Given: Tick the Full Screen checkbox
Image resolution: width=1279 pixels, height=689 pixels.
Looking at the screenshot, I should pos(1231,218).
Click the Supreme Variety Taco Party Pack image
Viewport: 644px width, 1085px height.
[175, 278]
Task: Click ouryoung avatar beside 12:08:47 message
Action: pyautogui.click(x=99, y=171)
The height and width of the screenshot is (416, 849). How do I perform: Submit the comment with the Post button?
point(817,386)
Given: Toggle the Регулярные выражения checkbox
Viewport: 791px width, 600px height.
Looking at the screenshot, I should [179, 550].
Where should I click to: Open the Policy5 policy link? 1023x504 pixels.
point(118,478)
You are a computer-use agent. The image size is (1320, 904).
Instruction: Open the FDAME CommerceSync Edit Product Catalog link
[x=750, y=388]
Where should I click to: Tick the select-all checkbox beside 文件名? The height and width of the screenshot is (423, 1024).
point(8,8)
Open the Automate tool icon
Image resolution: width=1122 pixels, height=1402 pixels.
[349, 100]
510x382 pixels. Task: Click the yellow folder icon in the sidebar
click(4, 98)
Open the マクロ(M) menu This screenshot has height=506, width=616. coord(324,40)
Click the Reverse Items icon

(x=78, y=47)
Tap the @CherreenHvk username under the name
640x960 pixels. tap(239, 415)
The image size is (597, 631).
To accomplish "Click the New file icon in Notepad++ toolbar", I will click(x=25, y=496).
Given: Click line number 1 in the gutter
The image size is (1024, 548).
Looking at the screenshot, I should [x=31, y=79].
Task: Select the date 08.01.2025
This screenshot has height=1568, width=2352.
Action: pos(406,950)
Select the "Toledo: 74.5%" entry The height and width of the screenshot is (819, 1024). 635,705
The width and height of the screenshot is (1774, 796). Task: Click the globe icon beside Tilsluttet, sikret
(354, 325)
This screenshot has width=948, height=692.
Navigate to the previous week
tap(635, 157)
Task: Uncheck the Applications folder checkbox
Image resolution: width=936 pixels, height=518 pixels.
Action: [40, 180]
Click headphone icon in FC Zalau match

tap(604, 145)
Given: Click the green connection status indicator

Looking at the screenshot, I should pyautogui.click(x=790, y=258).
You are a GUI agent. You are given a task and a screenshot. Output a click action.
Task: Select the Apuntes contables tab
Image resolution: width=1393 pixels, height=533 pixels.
* * * *
§ Assignment
All of the data above should be set down again exactly.

§ Your solution
Given: Tick the Full Screen checkbox
Image resolution: width=1279 pixels, height=689 pixels.
Looking at the screenshot, I should pos(1231,218).
Click the Supreme Variety Taco Party Pack image
Viewport: 644px width, 1085px height.
[175, 278]
Task: Click ouryoung avatar beside 12:08:47 message
Action: pyautogui.click(x=99, y=171)
The height and width of the screenshot is (416, 849). How do I perform: Submit the comment with the Post button?
point(817,386)
Given: Toggle the Регулярные выражения checkbox
Viewport: 791px width, 600px height.
Looking at the screenshot, I should [179, 550].
Where should I click to: Open the Policy5 policy link? 1023x504 pixels.
point(118,478)
You are a computer-use agent. The image size is (1320, 904).
Instruction: Open the FDAME CommerceSync Edit Product Catalog link
[x=750, y=388]
Where should I click to: Tick the select-all checkbox beside 文件名? The height and width of the screenshot is (423, 1024).
point(8,8)
Open the Automate tool icon
Image resolution: width=1122 pixels, height=1402 pixels.
[349, 100]
510x382 pixels. Task: Click the yellow folder icon in the sidebar
click(4, 98)
Open the マクロ(M) menu This screenshot has height=506, width=616. coord(324,40)
Click the Reverse Items icon

(x=78, y=47)
Tap the @CherreenHvk username under the name
640x960 pixels. tap(239, 415)
The image size is (597, 631).
To accomplish "Click the New file icon in Notepad++ toolbar", I will click(x=25, y=496).
Given: Click line number 1 in the gutter
The image size is (1024, 548).
Looking at the screenshot, I should [x=31, y=79].
Task: Select the date 08.01.2025
This screenshot has height=1568, width=2352.
Action: pos(406,950)
Select the "Toledo: 74.5%" entry The height and width of the screenshot is (819, 1024). 635,705
The width and height of the screenshot is (1774, 796). Task: Click the globe icon beside Tilsluttet, sikret
(354, 325)
This screenshot has width=948, height=692.
Navigate to the previous week
tap(635, 157)
Task: Uncheck the Applications folder checkbox
Image resolution: width=936 pixels, height=518 pixels.
Action: [40, 180]
Click headphone icon in FC Zalau match

tap(604, 145)
Given: Click the green connection status indicator

Looking at the screenshot, I should pyautogui.click(x=790, y=258).
You are a GUI agent. You are given a task and a screenshot. Output a click action.
Task: Select the Apuntes contables tab
Image resolution: width=1393 pixels, height=533 pixels.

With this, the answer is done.